L’opération fut menée après le coucher du soleil, par une nuit sans lune. L’obscurité ne facilita pas la tâche des marins de l’Union qui, pour la plupart, ne réussirent pas à viser correctement l’Arkansas et encore moins à le toucher. Le navire sudiste reçut bien un coup dans ses machines, mais cela ne l’affecta pas puisqu’il était déjà à l’arrêt. En revanche, deux bateaux nordistes, la canonnière Winona et le navire-éperon USS General Sumter, furent sérieusement endommagés durant l’action.

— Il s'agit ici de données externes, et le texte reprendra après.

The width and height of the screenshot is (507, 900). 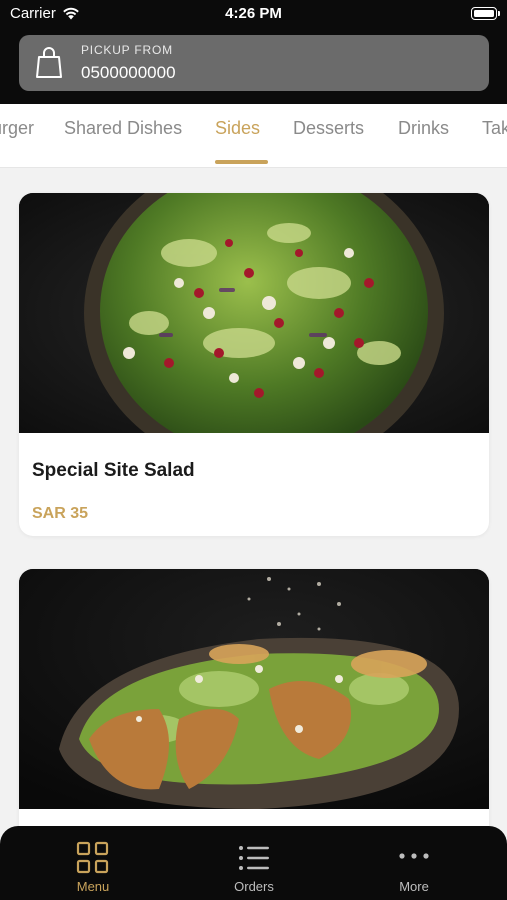 I want to click on nav-orders: Orders, so click(x=254, y=863).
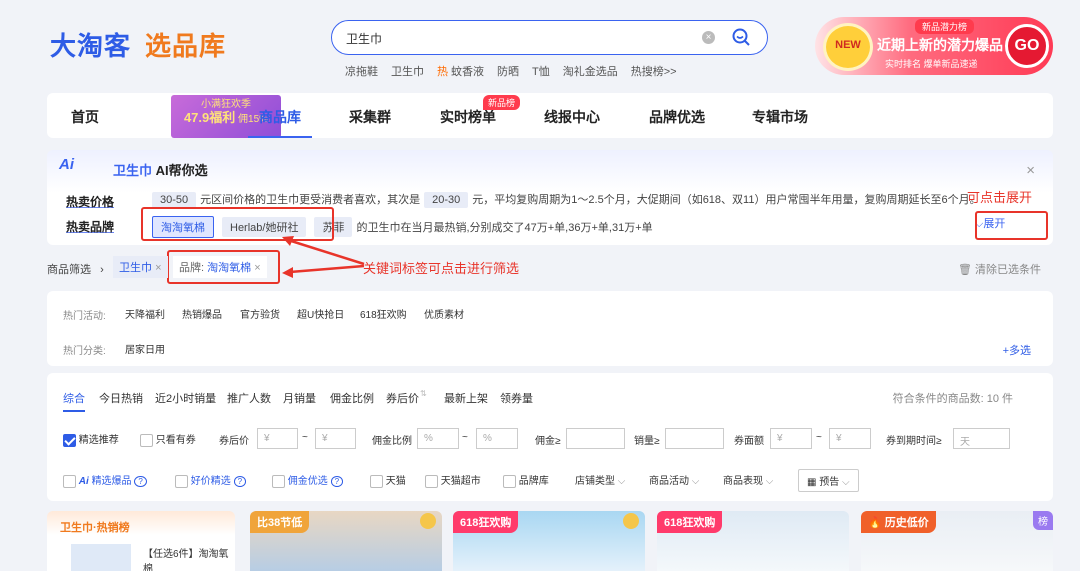 The height and width of the screenshot is (571, 1080). Describe the element at coordinates (74, 398) in the screenshot. I see `sort-tab: 综合` at that location.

Ironie du sort, Farragut fut promu le lendemain au grade de contre-amiral, créé spécialement pour l’occasion – ce qui faisait de lui le tout premier amiral de l’U.S. Navy.
Vicksburg résiste
Tandis que l’Arkansas pansait ses plaies, les navires de l’Union demeurèrent sur le qui-vive pour parer à toute nouvelle sortie du cuirassé confédéré. Afin d’être prêts à la moindre alerte, ils firent chauffer leurs machines jour et nuit, transformant en étuves les coques déjà surchauffées par le soleil estival. Agressif, Farragut était également tenace, et bien déterminé à en finir avec son adversaire le plus rapidement possible. Puisque son plan précédent avait échoué, il conçut pour le 22 juillet une attaque en tenailles dans laquelle la canonnière cuirassée USS Essex et le Queen of the West, par le nord, et le cottonclad à peine réparé General Sumter, par le sud, prendraient entre deux feux l’Arkansas.

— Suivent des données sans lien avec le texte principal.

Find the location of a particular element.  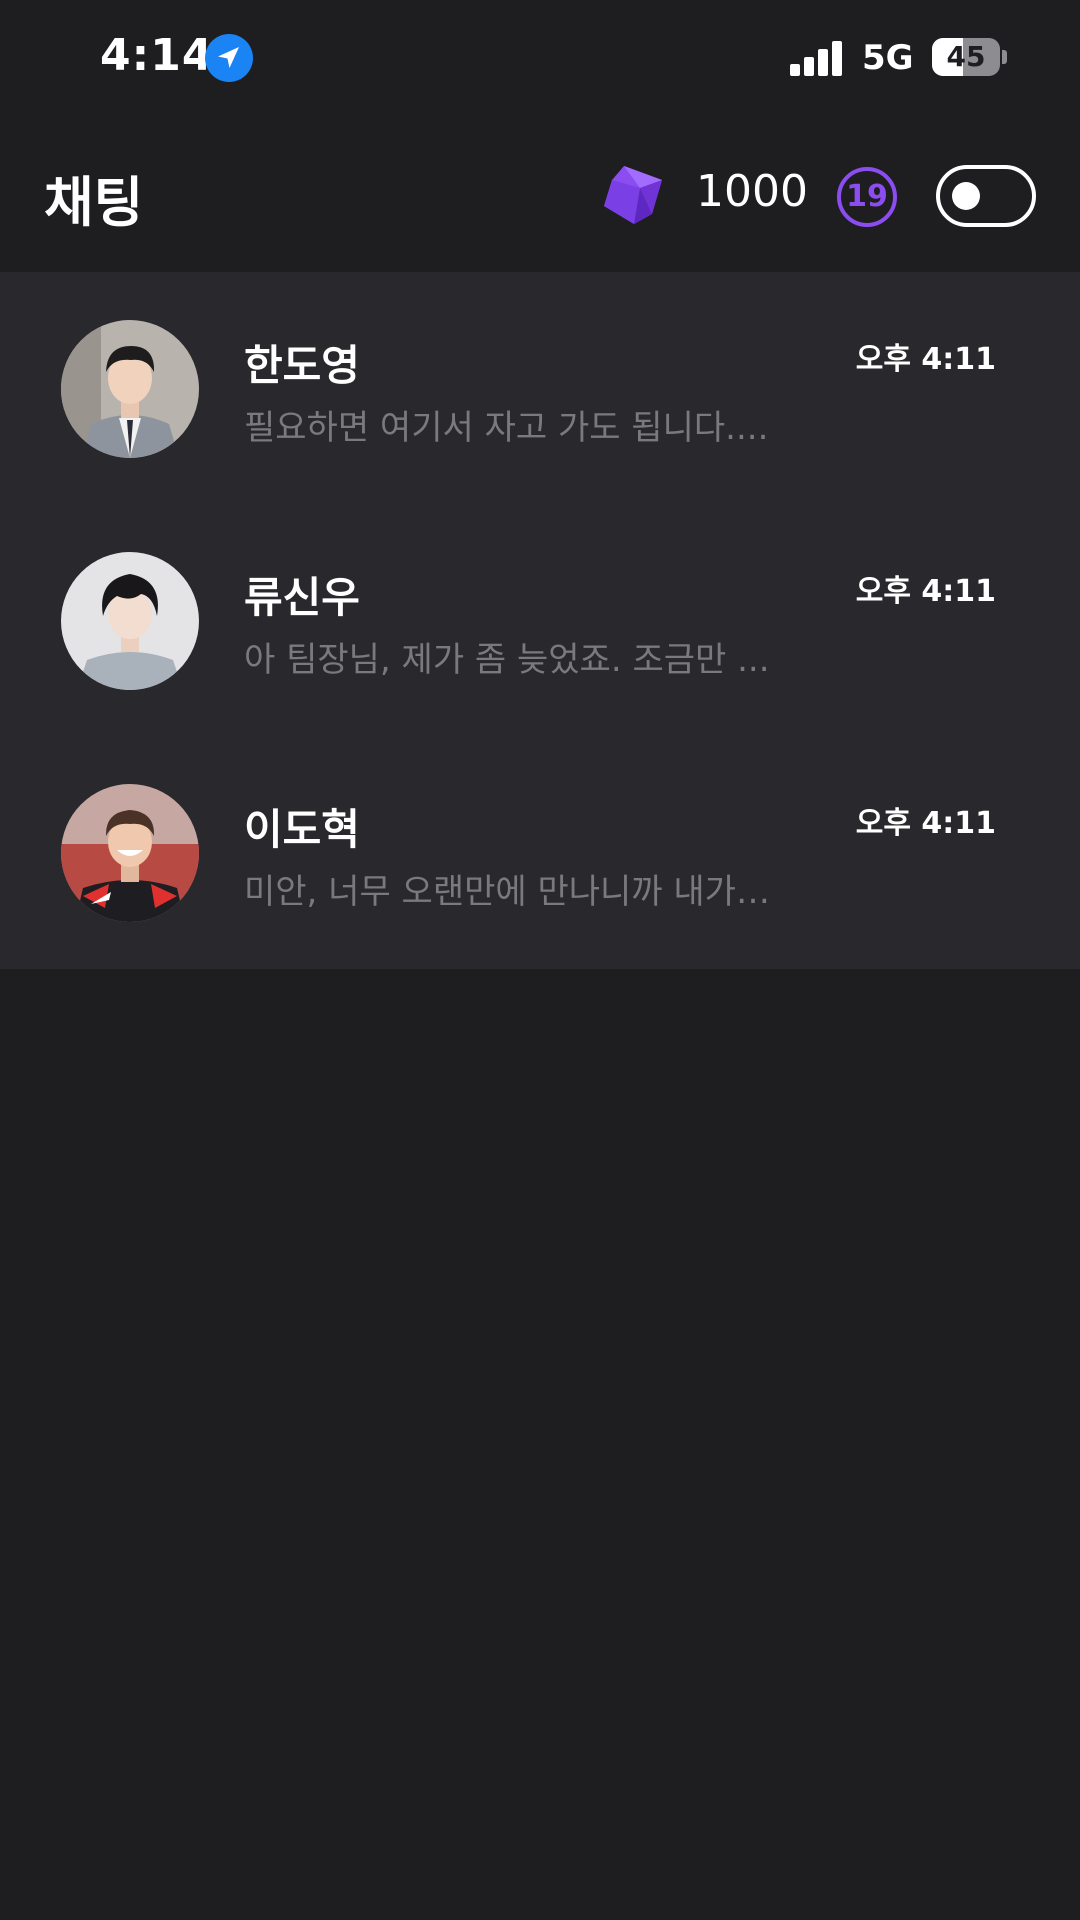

Derechef, goélettes et radeaux à mortiers ouvrirent le feu pour soutenir l’opération, qui fut cette fois menée en plein jour. L’attaque faillit réussir, car l’Arkansas n’avait plus qu’un équipage réduit à son bord pour servir les canons, et un tir bien ajusté de l’Essex en tua la moitié après avoir pénétré la casemate blindée par un sabord. Toutefois, le pilote du navire sudiste était indemne, et parvint à éviter le coup d’éperon de l’Essex, qui glissa sur la coque de l’Arkansas sans l’endommager. Emportée par son élan, la canonnière nordiste s’échoua, offrant aux artilleurs de Vicksburg une cible facile qu’ils s’empressèrent d’accabler de coups. Les deux autres bâtiments fédéraux attaquèrent eux aussi avec leurs éperons, mais les manœuvres de l’Arkansas les obligèrent à perdre de la vitesse pour frapper et ils ne lui infligèrent que des dégâts mineurs. Aucun d’entre eux ne s’éternisa. Le Queen of the West parvint à retourner en amont, mais le General Sumter fut de nouveau endommagé et se réfugia tant bien que mal, avec l’Essex enfin dégagée, auprès des navires de Farragut.
Afin de parer à toute nouvelle tentative des Fédéraux pour l’éperonner, l’Arkansas fut amarré entre deux barges. Il n’y eut toute fois pas d’autre action contre le cuirassé sudiste. Le 24 juillet 1862, Farragut reçut un télégramme de Henry Halleck, nommé la veille commandant en chef des armées de l’Union. Il lui indiquait qu’à la suite des combats livrés en Virginie, il ne lui serait pas possible de lui envoyer les troupes qu’il réclamait pour prendre Vicksburg. Le niveau des eaux continuant à baisser, l’amiral nouvellement promu appareilla le soir même pour la Nouvelle-Orléans. Simultanément, la flottille fluviale de Davis et les navires-éperons d’Ellet se retirèrent jusqu’à Helena. La première tentative – exclusivement navale – pour s’emparer de Vicksburg et ravir le contrôle du Mississippi à la Confédération s’achevait en défaite pour les Nordistes. Natchez, trop exposée, allait être évacuée le 25 juillet.